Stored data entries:
-.-.-
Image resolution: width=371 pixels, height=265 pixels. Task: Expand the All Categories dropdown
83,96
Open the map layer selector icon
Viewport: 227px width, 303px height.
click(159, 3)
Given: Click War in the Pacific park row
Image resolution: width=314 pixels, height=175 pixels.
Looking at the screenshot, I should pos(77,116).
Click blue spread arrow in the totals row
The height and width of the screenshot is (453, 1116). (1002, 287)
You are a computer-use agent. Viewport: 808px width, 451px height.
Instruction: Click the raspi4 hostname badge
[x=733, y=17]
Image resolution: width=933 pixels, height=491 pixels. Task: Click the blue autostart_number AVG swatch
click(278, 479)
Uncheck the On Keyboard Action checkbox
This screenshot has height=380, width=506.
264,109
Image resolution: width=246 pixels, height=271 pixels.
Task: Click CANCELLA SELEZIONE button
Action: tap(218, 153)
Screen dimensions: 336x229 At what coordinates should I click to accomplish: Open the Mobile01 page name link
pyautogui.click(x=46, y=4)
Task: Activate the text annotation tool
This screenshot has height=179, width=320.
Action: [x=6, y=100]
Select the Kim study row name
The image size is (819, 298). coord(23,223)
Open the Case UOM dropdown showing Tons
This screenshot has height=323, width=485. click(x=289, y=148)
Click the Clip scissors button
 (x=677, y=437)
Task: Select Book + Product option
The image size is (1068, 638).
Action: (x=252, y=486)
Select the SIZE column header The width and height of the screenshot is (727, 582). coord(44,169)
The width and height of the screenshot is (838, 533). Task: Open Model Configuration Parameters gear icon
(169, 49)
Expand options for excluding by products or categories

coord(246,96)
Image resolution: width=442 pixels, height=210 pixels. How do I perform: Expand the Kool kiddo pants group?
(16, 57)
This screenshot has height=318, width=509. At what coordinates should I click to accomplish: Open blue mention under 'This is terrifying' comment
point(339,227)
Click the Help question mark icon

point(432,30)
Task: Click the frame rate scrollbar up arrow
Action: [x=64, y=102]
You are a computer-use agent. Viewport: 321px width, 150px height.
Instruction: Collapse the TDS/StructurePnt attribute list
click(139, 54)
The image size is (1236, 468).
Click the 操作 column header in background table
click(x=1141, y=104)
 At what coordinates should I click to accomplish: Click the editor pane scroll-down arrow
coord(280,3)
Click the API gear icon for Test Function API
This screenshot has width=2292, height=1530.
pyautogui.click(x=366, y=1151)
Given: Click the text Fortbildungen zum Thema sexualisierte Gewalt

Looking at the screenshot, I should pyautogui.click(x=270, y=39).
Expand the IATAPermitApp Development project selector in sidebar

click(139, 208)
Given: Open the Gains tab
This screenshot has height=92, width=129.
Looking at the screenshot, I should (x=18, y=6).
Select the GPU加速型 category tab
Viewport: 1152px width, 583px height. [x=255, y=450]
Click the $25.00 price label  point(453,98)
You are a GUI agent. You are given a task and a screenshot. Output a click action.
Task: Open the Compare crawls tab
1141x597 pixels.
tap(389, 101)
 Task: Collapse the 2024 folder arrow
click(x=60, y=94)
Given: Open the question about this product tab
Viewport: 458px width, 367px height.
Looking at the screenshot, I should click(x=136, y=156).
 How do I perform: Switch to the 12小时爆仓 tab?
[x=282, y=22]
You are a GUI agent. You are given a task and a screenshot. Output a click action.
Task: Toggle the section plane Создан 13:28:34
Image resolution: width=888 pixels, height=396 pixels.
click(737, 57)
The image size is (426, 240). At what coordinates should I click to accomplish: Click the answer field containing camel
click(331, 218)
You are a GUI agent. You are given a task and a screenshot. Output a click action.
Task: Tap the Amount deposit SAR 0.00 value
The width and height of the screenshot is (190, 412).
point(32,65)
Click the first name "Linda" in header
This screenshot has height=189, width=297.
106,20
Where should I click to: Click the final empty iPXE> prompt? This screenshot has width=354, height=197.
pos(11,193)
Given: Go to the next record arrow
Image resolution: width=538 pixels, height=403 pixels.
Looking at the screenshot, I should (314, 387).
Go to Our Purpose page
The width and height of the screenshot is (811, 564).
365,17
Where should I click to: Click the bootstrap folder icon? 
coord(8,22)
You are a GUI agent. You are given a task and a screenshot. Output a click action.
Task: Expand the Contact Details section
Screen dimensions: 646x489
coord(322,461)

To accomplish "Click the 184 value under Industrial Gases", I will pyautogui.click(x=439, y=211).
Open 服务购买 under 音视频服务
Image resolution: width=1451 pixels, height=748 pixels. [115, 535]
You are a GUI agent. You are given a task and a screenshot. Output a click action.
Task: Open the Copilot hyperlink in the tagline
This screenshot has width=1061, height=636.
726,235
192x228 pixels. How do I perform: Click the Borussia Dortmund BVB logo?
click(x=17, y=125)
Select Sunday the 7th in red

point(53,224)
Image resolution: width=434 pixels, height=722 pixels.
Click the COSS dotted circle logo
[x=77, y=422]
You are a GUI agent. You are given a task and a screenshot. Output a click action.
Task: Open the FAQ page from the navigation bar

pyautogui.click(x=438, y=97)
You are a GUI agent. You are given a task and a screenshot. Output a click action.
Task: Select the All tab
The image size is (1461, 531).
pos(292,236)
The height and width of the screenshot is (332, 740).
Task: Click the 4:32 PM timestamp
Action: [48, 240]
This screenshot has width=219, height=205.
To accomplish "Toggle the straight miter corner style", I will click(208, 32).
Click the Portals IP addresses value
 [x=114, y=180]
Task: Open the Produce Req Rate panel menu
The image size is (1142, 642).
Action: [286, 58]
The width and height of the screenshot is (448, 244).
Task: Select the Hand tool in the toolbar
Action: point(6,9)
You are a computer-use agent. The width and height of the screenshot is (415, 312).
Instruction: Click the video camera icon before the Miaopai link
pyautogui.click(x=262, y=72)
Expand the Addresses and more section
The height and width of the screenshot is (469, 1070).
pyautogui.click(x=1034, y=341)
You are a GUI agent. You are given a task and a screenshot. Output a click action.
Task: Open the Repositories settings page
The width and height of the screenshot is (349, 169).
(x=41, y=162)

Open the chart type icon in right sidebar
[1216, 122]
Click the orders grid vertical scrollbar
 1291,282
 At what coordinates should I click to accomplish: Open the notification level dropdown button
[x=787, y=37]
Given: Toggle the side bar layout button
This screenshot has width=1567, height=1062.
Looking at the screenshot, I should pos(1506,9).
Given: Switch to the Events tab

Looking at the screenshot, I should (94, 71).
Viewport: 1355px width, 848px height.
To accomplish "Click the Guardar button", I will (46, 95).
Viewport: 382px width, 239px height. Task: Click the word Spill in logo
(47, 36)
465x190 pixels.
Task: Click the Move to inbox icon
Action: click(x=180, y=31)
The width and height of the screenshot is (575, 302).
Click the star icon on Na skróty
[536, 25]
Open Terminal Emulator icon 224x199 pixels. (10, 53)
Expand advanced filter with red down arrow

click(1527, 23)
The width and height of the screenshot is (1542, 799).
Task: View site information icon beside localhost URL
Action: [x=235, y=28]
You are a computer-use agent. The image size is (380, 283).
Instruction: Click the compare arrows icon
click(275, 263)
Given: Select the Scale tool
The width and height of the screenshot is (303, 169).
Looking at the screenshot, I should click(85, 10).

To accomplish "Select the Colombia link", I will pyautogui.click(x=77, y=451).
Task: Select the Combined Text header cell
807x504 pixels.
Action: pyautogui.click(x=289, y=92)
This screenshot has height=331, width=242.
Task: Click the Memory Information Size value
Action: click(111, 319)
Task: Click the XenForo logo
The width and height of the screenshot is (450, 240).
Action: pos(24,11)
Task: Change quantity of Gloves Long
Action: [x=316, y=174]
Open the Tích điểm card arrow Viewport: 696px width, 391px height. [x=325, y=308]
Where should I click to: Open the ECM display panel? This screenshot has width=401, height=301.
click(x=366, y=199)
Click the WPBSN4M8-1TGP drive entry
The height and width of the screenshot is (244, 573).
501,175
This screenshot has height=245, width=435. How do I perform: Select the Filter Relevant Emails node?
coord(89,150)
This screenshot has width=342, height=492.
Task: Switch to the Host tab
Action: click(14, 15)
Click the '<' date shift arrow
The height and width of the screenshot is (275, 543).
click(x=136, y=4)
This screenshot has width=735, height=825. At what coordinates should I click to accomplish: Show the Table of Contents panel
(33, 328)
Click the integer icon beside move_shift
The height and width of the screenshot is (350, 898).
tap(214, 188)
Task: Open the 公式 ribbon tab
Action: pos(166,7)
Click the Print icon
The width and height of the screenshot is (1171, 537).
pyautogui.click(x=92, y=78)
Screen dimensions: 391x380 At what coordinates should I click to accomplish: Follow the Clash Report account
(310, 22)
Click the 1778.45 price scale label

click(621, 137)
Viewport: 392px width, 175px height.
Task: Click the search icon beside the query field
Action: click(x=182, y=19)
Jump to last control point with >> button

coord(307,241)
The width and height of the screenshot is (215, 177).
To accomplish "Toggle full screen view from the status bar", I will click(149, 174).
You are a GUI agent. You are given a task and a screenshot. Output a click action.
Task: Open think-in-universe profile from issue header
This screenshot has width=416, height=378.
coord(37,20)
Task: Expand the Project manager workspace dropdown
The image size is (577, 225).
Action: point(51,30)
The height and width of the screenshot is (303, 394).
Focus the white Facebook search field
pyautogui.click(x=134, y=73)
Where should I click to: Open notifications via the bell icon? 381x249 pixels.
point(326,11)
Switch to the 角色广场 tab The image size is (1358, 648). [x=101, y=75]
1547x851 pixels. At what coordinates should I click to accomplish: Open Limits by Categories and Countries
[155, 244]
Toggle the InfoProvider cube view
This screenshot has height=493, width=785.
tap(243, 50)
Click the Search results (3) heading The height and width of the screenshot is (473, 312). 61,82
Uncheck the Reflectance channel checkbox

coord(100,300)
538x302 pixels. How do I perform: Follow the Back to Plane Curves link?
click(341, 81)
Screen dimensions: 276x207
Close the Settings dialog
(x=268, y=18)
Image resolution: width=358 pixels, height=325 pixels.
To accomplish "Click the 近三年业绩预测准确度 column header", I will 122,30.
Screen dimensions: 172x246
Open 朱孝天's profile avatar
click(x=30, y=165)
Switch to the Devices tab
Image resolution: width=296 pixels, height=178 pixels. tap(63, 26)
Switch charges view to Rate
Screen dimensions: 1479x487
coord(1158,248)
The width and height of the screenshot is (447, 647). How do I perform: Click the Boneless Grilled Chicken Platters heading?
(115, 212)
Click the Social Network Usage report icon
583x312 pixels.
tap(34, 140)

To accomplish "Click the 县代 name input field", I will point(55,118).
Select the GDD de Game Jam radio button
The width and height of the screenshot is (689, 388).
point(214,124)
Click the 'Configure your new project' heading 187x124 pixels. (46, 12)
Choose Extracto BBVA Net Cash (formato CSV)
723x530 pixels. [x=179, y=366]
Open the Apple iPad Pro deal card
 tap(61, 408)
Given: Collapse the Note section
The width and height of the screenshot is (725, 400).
-.-.-
◆ **PROBLEM TO SOLVE**:
Report the number of lines above containing the word "will", with no other text.

◆ **REPLY TO THE TASK**:
7